Öncelikle kadın cinayetlerinin ilk ne zaman başladığına değinelim. 1702 yılında, İstanbul Davutpaşa'da gerçekleşmiştir. Davutpaşa'da Sokullu Mehmet Paşa Tekkesi'nin şeyhi olan Manevi'nin merhum dul bir kadınla evlenmesi ardından birkaç ay sonra, dul bir kadının öldürüldüğü haberi yayılmıştır. Cenaze namazı dahi kılınmadan müridler tabuta koyup defnetmek için mezarlığa gitmişler. Ardından karşılarına bir kadın çıkmış ve ölenin kim olduğunu sormuş. Aldığı cevap "Şeyhin karısı." olmuştur. Kadın ölen kişinin arkadaşı olduğunu anladığı an ağlamaya başlamış. Merhum, arkadaşına bir gece önce "Beni yalnız bırakma!" diye yalvarmış.

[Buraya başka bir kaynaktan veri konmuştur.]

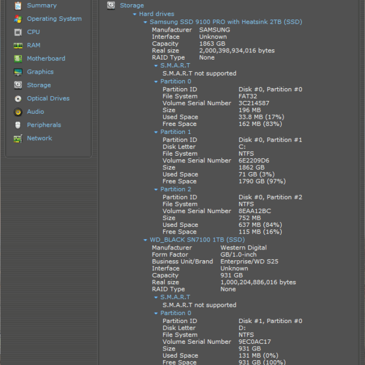Collapse S.M.A.R.T under the Samsung SSD
Image resolution: width=365 pixels, height=365 pixels.
pyautogui.click(x=156, y=66)
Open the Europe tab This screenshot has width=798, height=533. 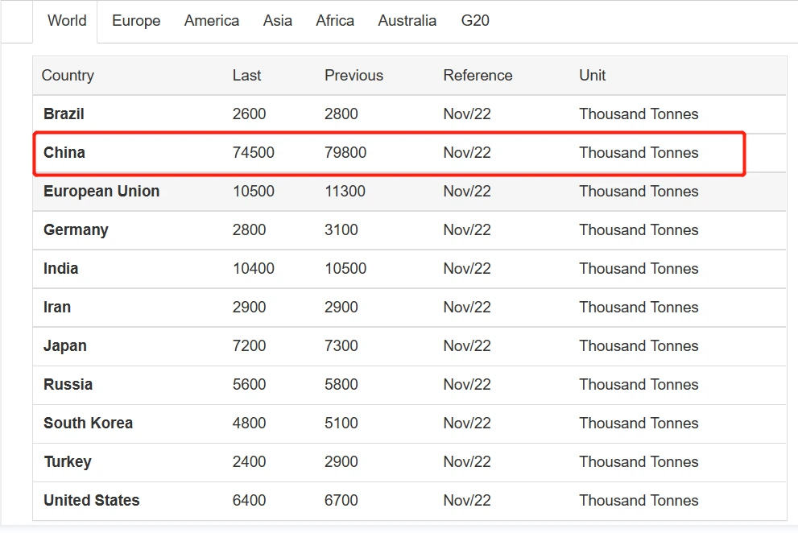coord(136,21)
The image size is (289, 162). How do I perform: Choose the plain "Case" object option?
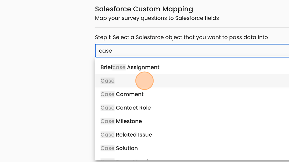(108, 81)
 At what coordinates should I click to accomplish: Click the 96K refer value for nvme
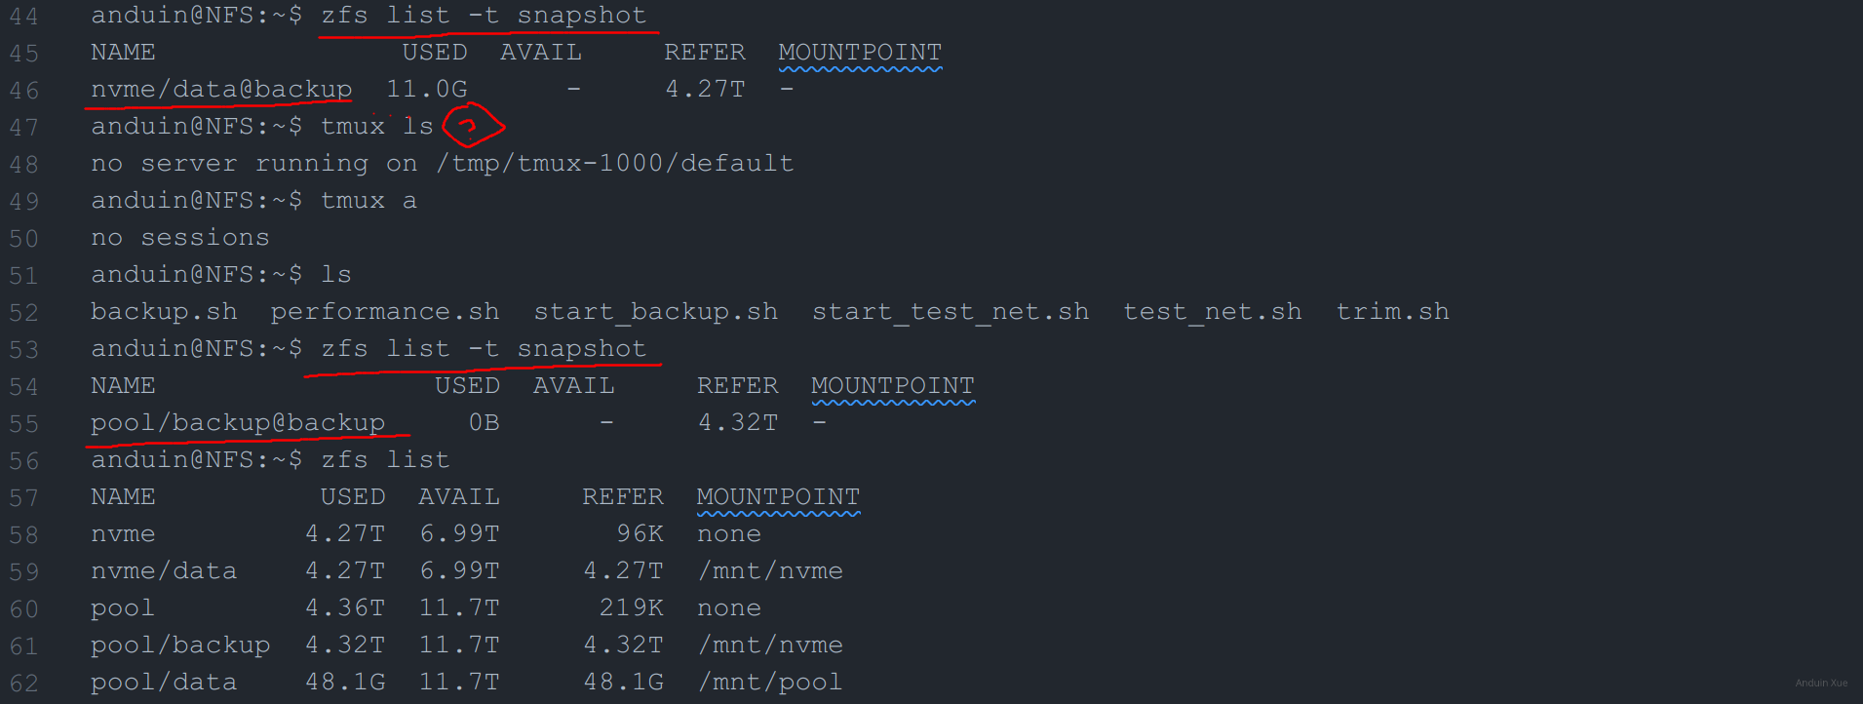(640, 533)
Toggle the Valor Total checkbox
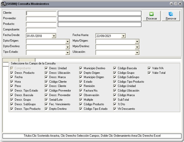Viewport: 184px width, 142px height. [150, 73]
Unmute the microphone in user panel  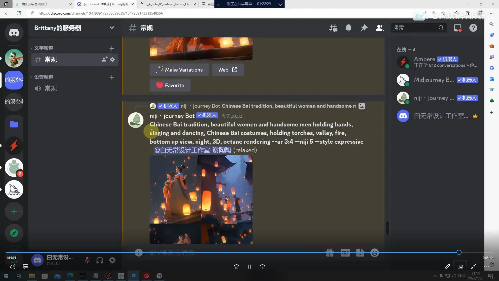tap(87, 260)
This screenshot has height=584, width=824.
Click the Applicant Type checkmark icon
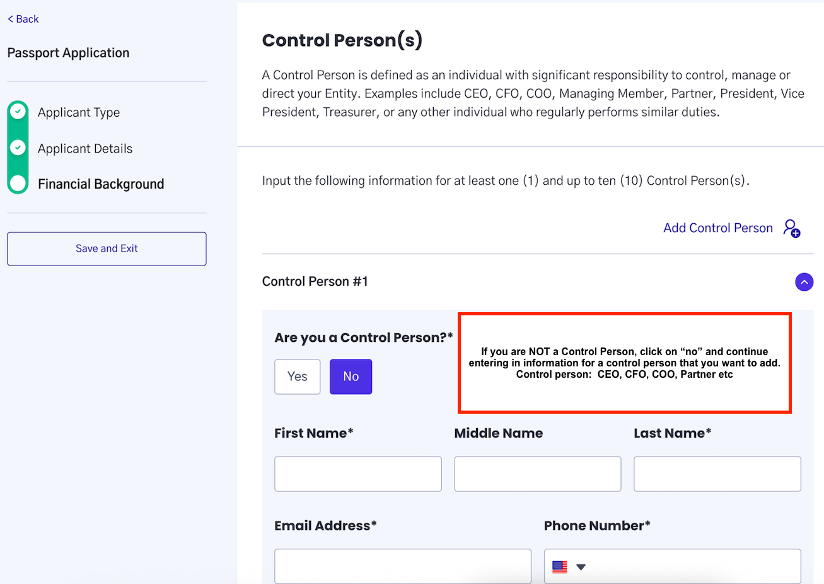[18, 112]
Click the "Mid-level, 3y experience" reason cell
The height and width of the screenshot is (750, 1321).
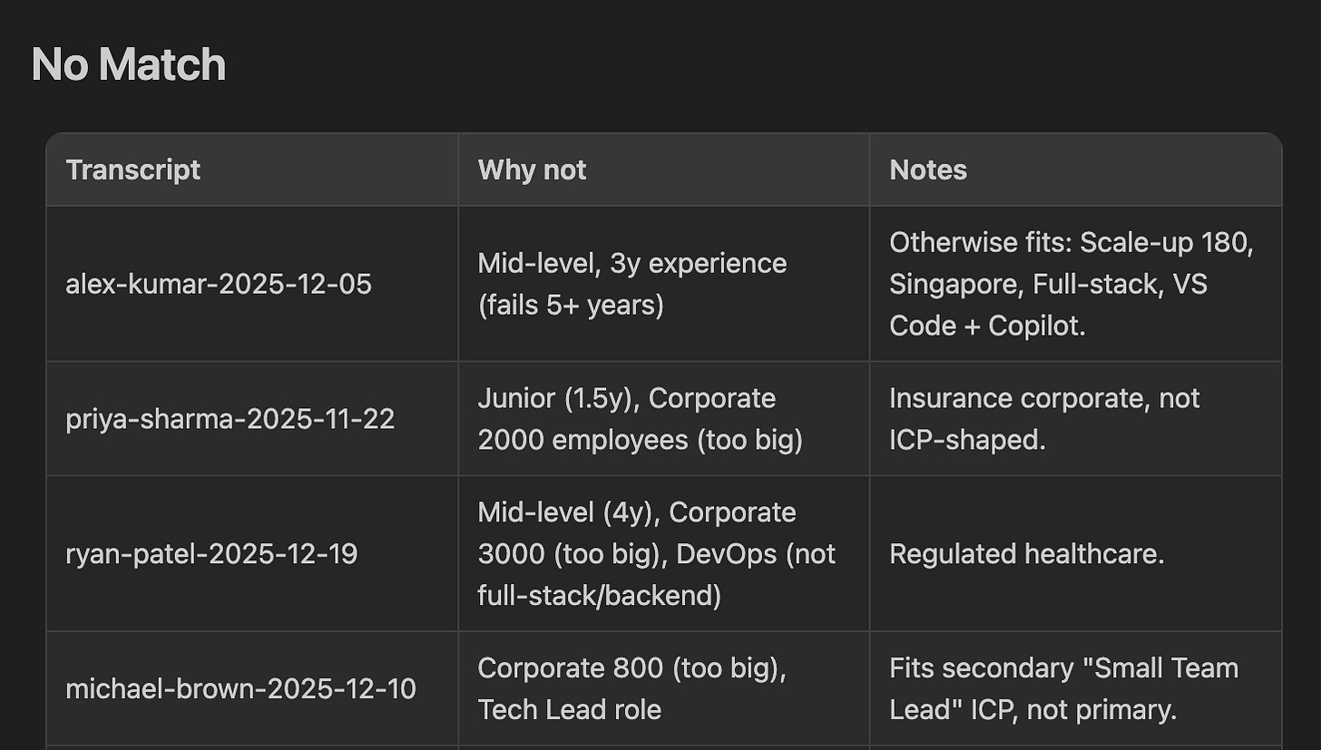point(663,284)
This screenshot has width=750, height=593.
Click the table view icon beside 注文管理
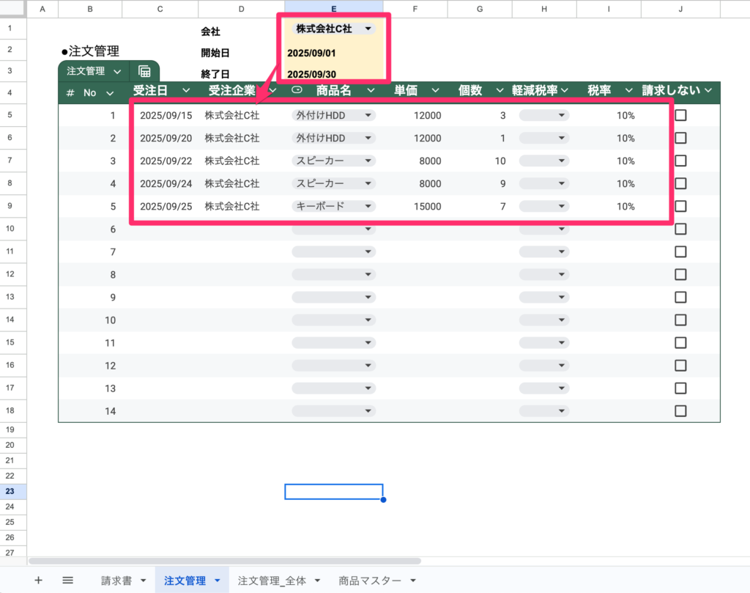144,71
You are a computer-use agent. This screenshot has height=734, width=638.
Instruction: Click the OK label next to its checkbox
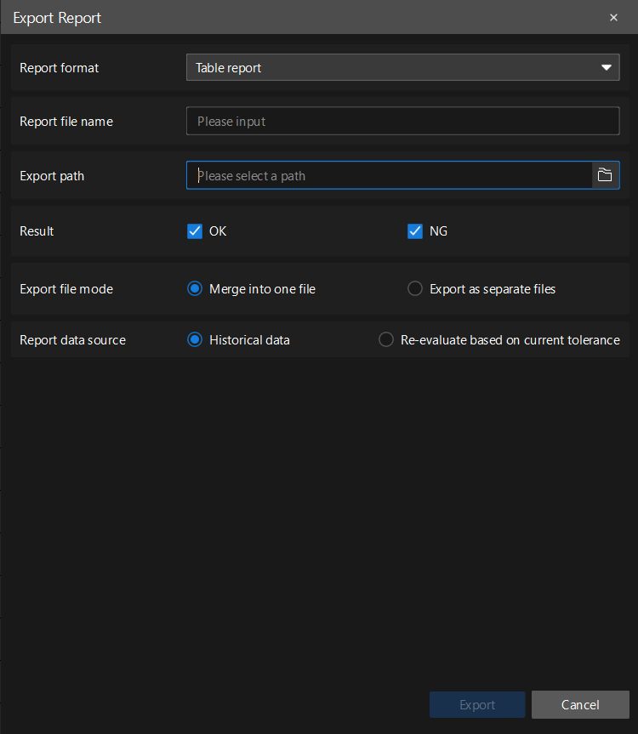218,230
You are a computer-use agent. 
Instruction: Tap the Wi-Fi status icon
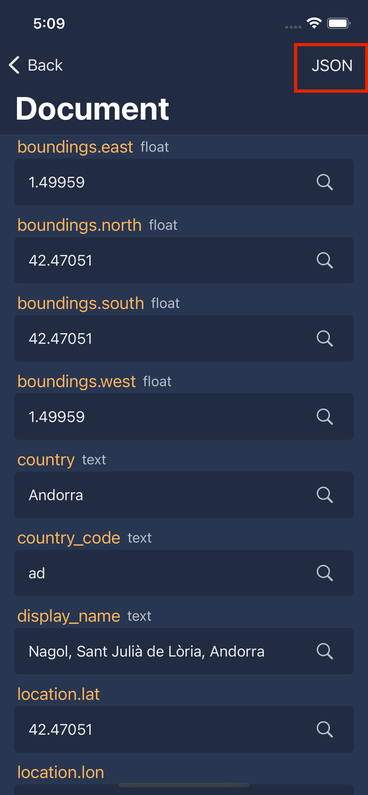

Merhumun arkadaşı, sadrazam vekilinin yanına çıkıp durumu anlatmış. Sadrazam huzursuzlanıp adamlarının yanına kadını da aldırıp cenazeyi kontrol etmek için yollamış. Definden önce tabut açılmış. Boyunda ip yaraları, burun parçalanmış ve eller yara içindeymiş. Kadın kefene değil alelade bir çarşafa sarılmış. Derdesten kurtulmak istenmiş gibi. Manevi sadrazamın huzuruna çıkartılmış ve merhumun arkadaşı ile yüzleştirilmiş. Manevi ise pişkin bir şekilde hem üste çıkmış hem de kadından davacı olmuştur. Mahalle halkı da onun karısına kötü davrandığını söylemiş. Vaka aydınlanana kadar Manevi'yi zindana atmışlar. Soruşturma devam ederken Manevi hastalanmış ve zindanda ölmüş. Dolayısıyla cinayet sebebi ve nasıl işlendiği açığa çıkamamış.


Yıllar geçse de bir şeyler ne yazık ki değişmedi. "Beni yalnız bırakma!", bu feryat ne kadar tanıdık geliyor kulaklarımıza. Öldürülmek üzere iken ciğeri yana yana yaşamak istediğini feryatlarıyla dillendiren kadınlarımız... Bir yardım eli bekleyen, sesi duyulsun isteyen ve hayata tutunmak isteyen kadınlarımız... Zalimler ise aynı zalimler, vicdanları merhametten yoksun zalimler... Fark ettiğimiz üzere, geçmişten günümüze değişen tek şey isimler olmuş. Ne acı...


Bu döngüyü kırmadıkça öldürülen her kadınımızla insanlığımızı da kaybetmeye devam etmiş olacağız. Bir şeyler yapmak için birilerini beklememeli ve birbirimiz için her an destek olmalıyız.